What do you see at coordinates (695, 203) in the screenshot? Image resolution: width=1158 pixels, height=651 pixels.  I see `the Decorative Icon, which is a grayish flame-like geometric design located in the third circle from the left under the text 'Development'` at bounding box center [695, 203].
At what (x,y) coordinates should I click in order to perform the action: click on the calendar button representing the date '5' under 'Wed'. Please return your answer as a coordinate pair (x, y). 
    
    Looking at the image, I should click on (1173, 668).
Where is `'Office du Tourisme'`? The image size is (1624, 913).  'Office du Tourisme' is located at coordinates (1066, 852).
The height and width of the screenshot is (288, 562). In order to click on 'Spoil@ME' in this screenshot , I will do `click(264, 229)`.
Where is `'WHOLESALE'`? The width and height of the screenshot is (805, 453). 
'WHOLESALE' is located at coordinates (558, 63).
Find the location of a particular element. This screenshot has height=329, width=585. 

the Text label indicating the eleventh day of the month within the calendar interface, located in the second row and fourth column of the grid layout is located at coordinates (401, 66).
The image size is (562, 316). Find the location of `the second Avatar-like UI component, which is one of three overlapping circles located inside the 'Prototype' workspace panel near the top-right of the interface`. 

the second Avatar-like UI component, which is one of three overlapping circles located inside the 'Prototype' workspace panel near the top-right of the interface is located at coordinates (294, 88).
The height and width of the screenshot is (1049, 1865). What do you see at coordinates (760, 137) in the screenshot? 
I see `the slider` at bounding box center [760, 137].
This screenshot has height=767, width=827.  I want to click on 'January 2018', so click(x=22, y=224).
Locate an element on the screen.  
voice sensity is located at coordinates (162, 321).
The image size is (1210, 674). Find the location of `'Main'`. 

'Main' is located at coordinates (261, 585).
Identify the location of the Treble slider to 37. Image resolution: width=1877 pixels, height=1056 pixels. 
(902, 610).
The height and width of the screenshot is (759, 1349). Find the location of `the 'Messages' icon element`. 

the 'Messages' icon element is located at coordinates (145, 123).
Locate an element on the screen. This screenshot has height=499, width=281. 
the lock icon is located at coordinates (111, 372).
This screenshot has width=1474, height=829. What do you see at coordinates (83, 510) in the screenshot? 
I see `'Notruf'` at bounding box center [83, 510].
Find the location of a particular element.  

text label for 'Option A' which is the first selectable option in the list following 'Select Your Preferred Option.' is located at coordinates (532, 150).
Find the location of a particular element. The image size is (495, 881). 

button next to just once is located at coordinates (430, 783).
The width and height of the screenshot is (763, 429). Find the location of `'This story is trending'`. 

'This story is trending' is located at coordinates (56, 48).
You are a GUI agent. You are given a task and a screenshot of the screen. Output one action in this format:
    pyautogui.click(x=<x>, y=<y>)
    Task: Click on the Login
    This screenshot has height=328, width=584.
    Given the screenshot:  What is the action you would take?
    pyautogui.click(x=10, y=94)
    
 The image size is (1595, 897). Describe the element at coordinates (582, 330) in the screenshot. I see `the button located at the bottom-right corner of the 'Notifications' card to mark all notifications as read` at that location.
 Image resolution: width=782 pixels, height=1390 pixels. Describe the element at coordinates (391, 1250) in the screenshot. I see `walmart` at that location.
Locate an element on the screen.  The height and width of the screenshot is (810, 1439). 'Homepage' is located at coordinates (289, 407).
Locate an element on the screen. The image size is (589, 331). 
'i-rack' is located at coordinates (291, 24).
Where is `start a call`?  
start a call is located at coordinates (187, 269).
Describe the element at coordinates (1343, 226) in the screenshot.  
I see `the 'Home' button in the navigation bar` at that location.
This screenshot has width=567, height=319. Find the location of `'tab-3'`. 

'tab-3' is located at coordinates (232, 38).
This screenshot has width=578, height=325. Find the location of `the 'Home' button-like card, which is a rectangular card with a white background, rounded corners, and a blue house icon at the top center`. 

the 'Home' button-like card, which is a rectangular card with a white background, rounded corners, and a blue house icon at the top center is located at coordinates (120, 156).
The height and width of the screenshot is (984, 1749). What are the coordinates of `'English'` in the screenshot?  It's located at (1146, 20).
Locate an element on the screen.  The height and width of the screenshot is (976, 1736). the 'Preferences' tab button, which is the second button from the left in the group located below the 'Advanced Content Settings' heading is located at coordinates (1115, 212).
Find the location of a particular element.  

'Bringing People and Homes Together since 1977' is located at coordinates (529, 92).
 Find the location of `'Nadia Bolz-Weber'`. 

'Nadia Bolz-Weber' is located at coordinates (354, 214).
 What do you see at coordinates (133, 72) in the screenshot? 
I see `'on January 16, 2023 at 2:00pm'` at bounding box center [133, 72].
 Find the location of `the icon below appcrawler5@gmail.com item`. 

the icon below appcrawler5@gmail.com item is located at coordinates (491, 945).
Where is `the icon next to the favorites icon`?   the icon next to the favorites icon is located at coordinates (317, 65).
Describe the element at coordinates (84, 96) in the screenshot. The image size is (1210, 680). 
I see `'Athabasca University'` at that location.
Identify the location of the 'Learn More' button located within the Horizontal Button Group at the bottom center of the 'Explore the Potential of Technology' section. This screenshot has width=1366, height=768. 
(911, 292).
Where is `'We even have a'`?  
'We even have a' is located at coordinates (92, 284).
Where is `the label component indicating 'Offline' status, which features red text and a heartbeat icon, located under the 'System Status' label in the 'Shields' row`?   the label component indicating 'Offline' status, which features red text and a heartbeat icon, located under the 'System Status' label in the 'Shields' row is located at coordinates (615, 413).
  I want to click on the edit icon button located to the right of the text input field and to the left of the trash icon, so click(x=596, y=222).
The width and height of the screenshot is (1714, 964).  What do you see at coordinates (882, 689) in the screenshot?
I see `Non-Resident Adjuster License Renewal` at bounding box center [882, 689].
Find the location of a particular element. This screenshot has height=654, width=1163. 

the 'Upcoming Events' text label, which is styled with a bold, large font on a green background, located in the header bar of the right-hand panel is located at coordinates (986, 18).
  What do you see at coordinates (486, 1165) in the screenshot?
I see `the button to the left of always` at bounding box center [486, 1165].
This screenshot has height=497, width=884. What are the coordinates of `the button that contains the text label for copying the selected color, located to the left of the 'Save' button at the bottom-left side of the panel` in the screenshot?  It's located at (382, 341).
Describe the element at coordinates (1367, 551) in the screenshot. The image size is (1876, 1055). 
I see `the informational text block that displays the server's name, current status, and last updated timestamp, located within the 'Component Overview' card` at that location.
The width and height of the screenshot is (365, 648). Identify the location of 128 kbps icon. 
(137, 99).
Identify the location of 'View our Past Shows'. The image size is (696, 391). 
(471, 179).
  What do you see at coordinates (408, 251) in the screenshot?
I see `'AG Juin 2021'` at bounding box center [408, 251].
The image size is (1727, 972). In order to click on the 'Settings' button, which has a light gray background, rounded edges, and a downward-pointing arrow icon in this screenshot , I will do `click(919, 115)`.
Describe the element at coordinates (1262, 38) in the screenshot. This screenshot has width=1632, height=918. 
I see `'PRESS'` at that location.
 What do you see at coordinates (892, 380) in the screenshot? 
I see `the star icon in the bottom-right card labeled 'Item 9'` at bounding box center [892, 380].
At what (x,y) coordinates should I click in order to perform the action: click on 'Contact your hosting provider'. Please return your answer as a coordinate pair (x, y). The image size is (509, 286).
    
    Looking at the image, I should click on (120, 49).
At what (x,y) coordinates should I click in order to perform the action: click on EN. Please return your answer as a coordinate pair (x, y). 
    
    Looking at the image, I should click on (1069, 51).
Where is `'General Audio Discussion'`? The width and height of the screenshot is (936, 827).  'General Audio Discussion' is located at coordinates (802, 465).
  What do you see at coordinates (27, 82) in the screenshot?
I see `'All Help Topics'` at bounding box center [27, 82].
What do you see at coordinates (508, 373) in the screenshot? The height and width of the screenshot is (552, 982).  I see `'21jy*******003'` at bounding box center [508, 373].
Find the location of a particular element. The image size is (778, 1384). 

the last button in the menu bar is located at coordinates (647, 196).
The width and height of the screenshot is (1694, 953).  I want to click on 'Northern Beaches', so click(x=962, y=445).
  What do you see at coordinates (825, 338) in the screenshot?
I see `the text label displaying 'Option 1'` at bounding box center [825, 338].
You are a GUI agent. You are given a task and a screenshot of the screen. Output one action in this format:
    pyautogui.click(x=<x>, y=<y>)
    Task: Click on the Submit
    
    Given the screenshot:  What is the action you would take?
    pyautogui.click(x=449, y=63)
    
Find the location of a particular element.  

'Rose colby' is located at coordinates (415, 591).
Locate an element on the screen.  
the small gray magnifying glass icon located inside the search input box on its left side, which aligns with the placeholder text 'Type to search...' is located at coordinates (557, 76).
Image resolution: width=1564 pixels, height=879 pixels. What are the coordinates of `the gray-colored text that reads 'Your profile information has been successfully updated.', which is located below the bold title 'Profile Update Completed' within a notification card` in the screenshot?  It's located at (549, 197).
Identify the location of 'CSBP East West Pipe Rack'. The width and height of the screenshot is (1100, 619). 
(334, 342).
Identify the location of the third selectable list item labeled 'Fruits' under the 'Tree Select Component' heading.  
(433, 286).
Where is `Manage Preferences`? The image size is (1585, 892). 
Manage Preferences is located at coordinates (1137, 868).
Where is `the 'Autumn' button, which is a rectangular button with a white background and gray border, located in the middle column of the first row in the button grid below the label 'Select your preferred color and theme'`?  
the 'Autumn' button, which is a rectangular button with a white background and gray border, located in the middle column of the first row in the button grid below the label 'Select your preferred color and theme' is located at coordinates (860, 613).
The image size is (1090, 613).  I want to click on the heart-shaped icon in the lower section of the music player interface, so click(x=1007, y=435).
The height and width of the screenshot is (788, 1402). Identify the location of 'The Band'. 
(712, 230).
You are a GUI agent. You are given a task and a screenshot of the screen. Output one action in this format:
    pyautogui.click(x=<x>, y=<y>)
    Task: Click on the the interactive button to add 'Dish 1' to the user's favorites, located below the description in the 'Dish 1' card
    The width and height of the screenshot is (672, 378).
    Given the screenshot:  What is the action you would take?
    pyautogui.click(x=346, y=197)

◆ ◆ ◆

### Your goal
Please identify every line in the items above that contains the word "Messages" and copy each of those lines in full.

### Answer to the problem
The height and width of the screenshot is (759, 1349). Find the location of `the 'Messages' icon element`. 
the 'Messages' icon element is located at coordinates (145, 123).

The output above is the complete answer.